Benefits of being a 4 year nurse instead of 2 year nurse


This is an exciting time to join the healthcare industry as there are rapid advances, continuing research in healthcare and an increasing demand for well-trained nurses.

If you have the desire to care for people and see nursing as a calling, read on.

Studying to become a nurse is the first good step but the next important decision to make is: to take the 2-year nursing program or 4-year nursing program? The ultimate difference between them is the degree you’ll earn. In 2-year program, you’ll earn an associate degree (ADN) and the 4-year program, you’ll earn the bachelor’s degree (BSN). Both career paths require you take and pass the NCLEX exam.

The Associate Degree in Nursing (ADN) is 70-hour program, 30 hours of general studies and 41 hours of nursing curriculum. Many schools now prefer the prerequisites are completed before admission to the program so some took it 3 years to finish.

The Bachelor of Science in Nursing (BSN) is 122-hour program, 62 hours of general studies and 60 hours of nursing curriculum.
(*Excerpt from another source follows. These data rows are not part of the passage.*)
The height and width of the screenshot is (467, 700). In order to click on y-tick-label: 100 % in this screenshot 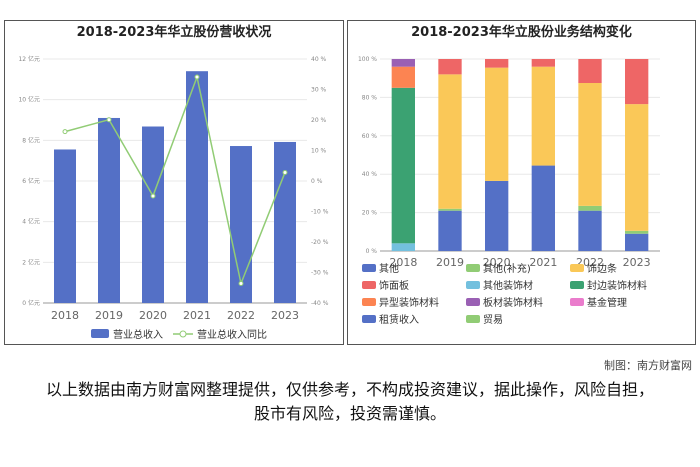, I will do `click(368, 60)`.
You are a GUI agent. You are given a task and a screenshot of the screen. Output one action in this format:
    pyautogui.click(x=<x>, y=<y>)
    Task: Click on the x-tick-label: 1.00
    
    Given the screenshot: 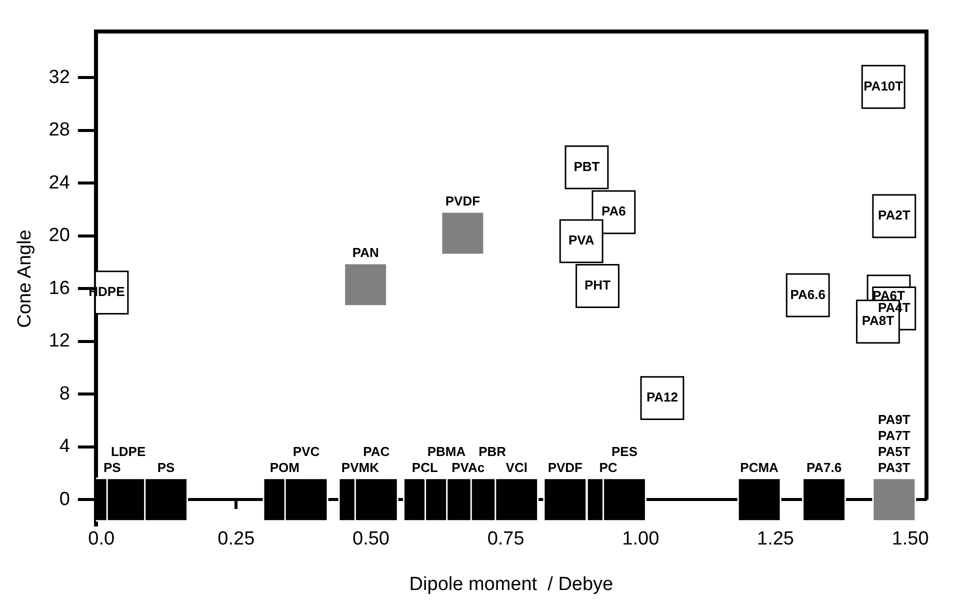 What is the action you would take?
    pyautogui.click(x=641, y=539)
    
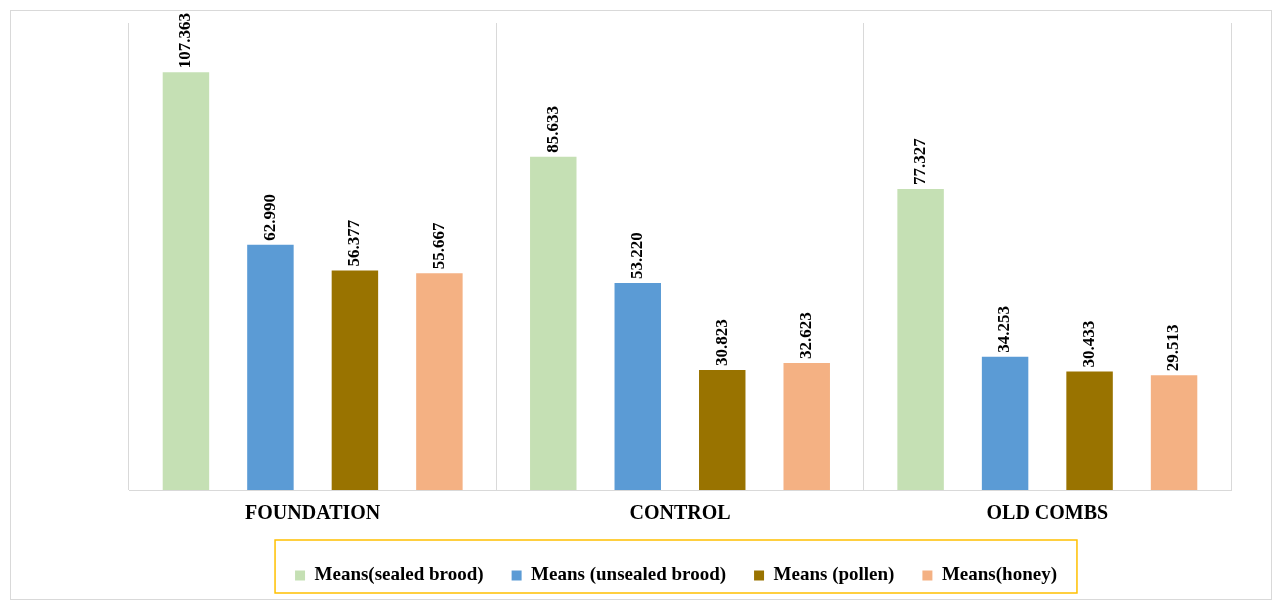 The height and width of the screenshot is (611, 1284). What do you see at coordinates (438, 246) in the screenshot?
I see `data-label: 55.667` at bounding box center [438, 246].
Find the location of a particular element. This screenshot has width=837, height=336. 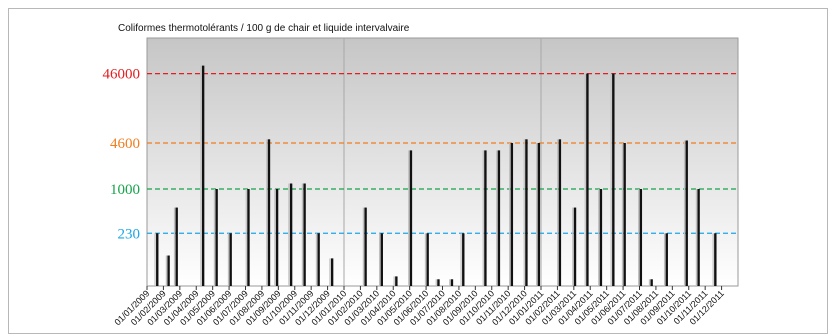

reference-label-1000: 1000 is located at coordinates (125, 190).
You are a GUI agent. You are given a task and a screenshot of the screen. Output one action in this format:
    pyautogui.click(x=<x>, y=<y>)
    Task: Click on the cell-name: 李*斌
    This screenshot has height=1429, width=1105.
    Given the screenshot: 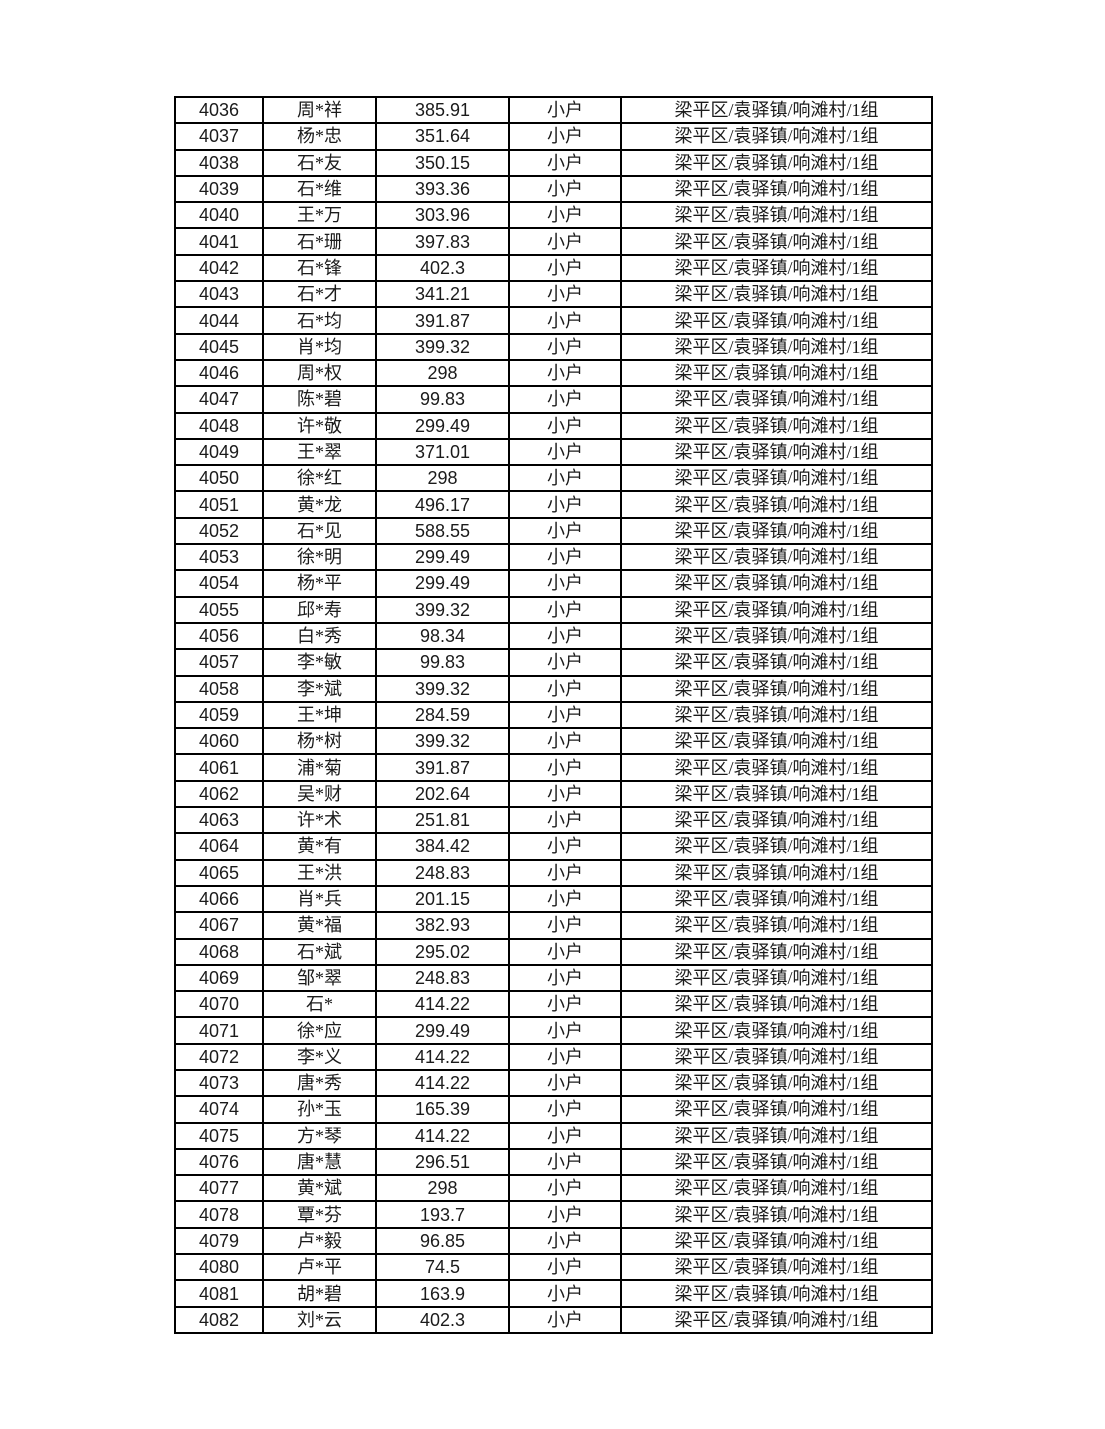 What is the action you would take?
    pyautogui.click(x=320, y=688)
It might be more appealing to take the shorter path of 2-year nursing as it will take less time to complete, but being a BSN degree holder has better advantages. Here are some of the rewarding benefits when you are 4-year nurse.

Increasing Demand

Based on a survey, the demand for BSN jobs is likely to increase more in the years to come. Due to advancements in technology, the medical industry will flourish as they are able to treat more illness and more people are acquiring various procedures.

Higher salary

Generally, BSN nurses earn more annually than ADN nurses. Though it takes longer time to study BSN, the financial payoff is guaranteed upon entering the workforce.

Better Options for Career Opportunities and Growth

The BSN curriculum devote its additional hours on theory and reason behind nursing actions, more clinical experience and nursing leadership, it will prepare you better for public health and health promotion. And with broader educational base to guide in decision making, nurses with bachelor’s degree are preferred in supervisory and other employment positions.

As a BSN nurse, you have the flexibility to stay put or to explore other career paths. To advance your nursing career, you may take up a Master’s degree and become a nurse educator or nurse practitioner.

Clearly, the 4-year education in becoming a nurse has clear and better advantages. The increasing demand, higher salary, and better options are just some its perks you’ll reap after a longer and challenging nursing program.